Using (2) and (3), we have:
 
(4)     OX(2) = X(1)Y/sin(2*alpha)

We now look at triangle OX(2)X(3) to calculate the length of OX(3). 
With the sine-rule we get: 

(5)     OX(2) / sin(180 - 3*aplha) = OX(3)/ sin(2*alpha)

Since sin(180 - x) = sin x (for all x) and using (4) we get:

(6)     ( X(1)Y / sin(2*alpha) ) / sin(3*alpha) = OX(3) / sin(2*alpha)

equals:

(7)     OX(3) = X(1)Y / sin(3*alpha)


Suppose 3 * alpha = 90. This results with (7) in:

        OX = OX(3) = X(1)Y/sin(90) = X(1)Y

In general this means that:

(8)     OX(n) = X(1)Y / sin(n*alpha)

knowing that alpha = 90/n we got what we wanted: 

(9)     OX = OX(n) = X(1)Y/ sin(90) = X(1)Y.

        QED (Quod erat demonstrantem)

Ken's solution and comments:

The above solution is a good rigorous proof that the original distance is OX. I have a more esoteric description, that is basically an "unfolding" of the ray's path to show that it is always at a perpendicular distance OX from O.

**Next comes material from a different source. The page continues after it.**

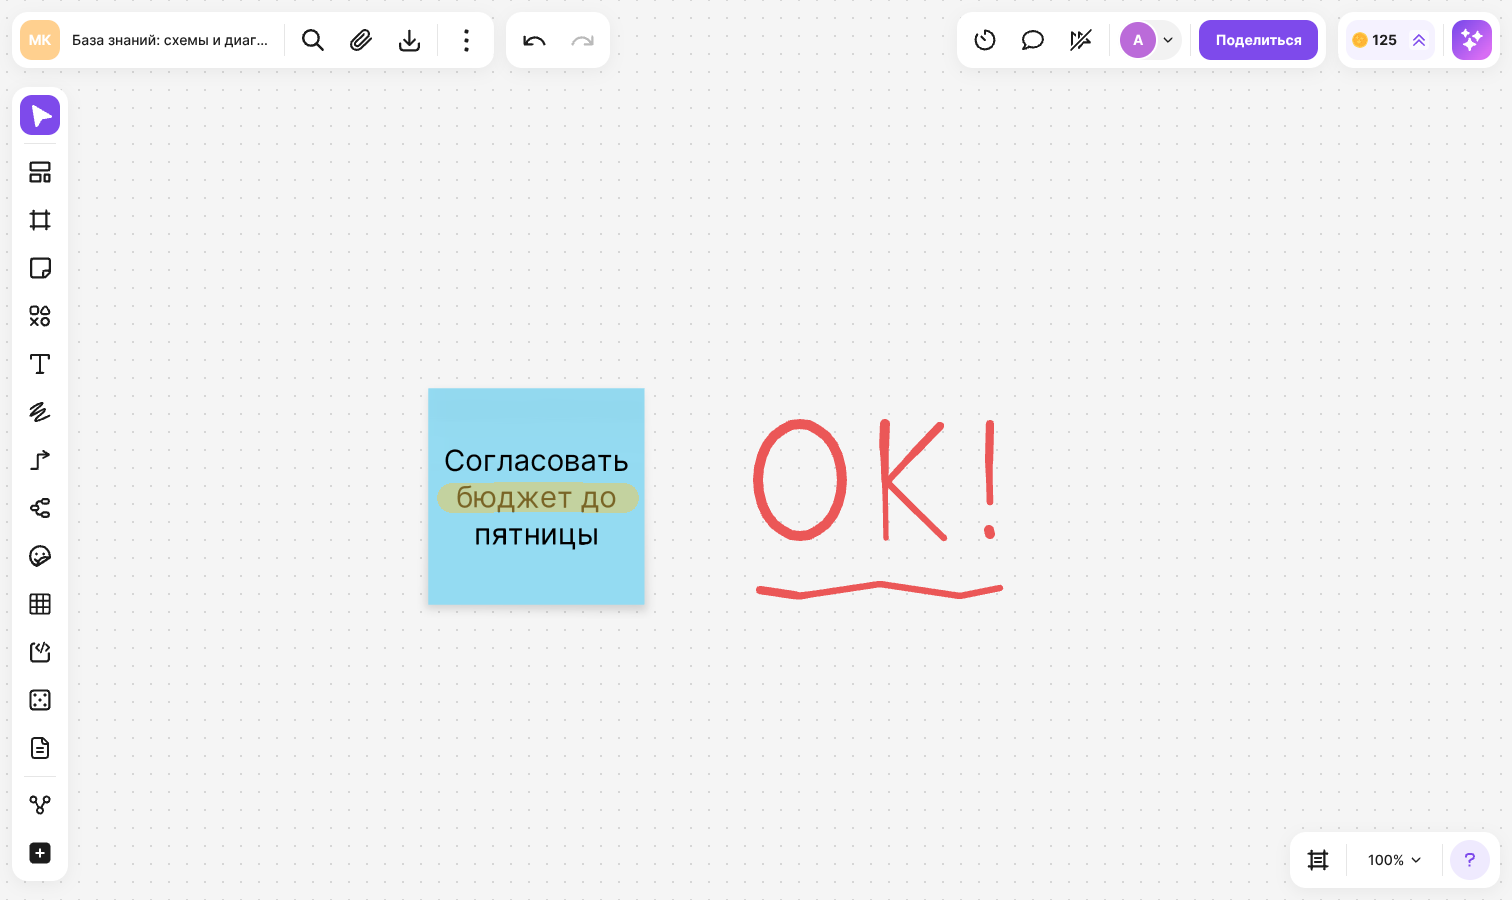
Task: Pick the connector arrow tool
Action: point(40,460)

Label backwards from X the bounces of the ray (W, V, U, T, etc.). Now reflect X over OW, by finding X' such that OWX' is congruent to OWX. It's easy to show that X', W, and V are colinear (angle VWU = angle OWX'), so we now have a right triangle OX'V showing that the perpendicular distance from ray VW to O is OX.

Now reflect X' over OV to find X", such that OVX" is congruent to OVX'. Again, X", V and U are colinear, so right triangle OX"U shows that the perpendicular distance from ray UV to O is OX.

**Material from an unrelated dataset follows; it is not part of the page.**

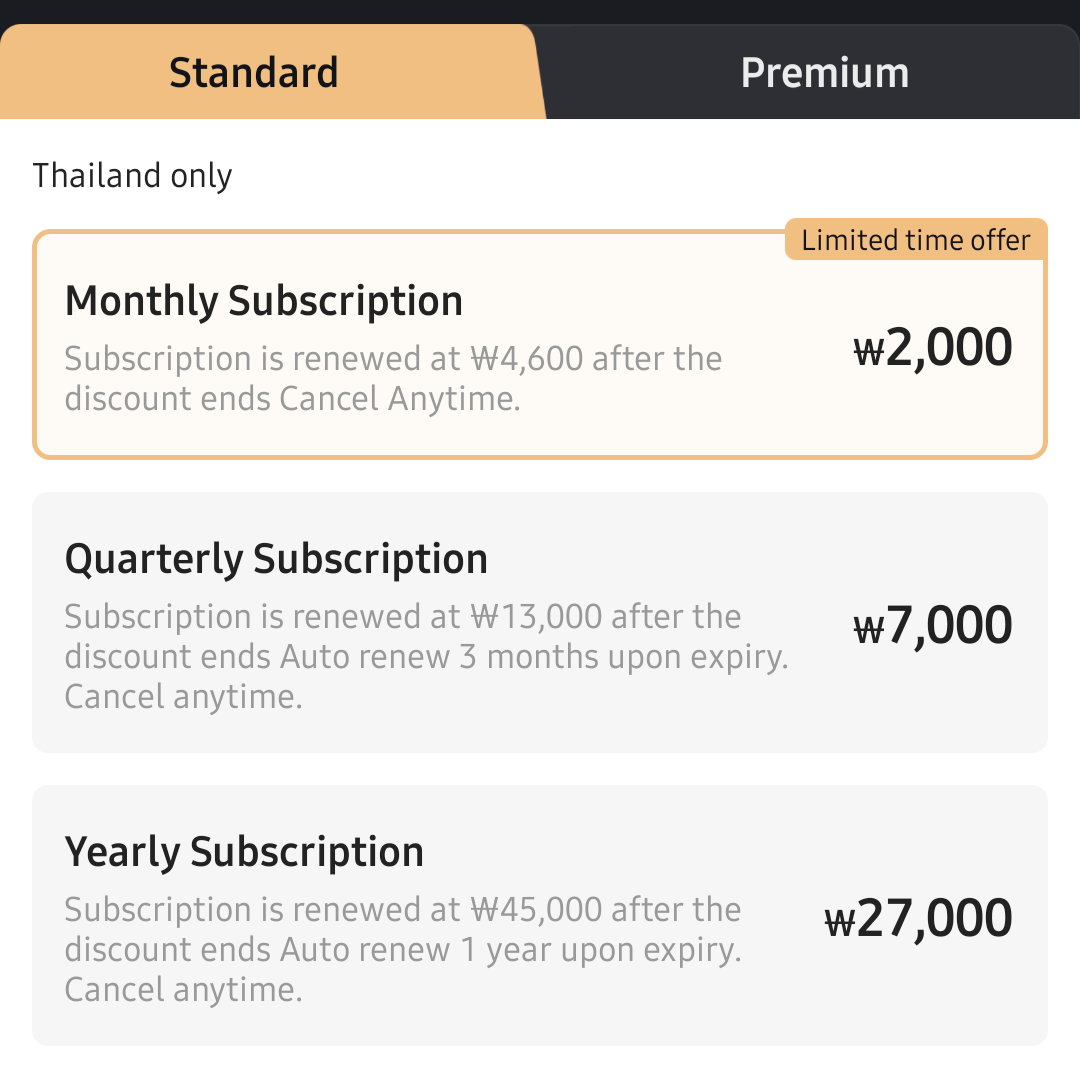Screen dimensions: 1080x1065
Task: Tap the Monthly Subscription heading
Action: click(264, 301)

By reflecting X across the two mirrors in this way, the angle at O continually increases by alpha. After one less than n reflections, the angle at O will be 90 degrees, and other leg of the "triangle" will actually line up with the original ray, parallel to the other mirror, showing that it's original distance was also OX.

Any comments on this solution? Feel free to write.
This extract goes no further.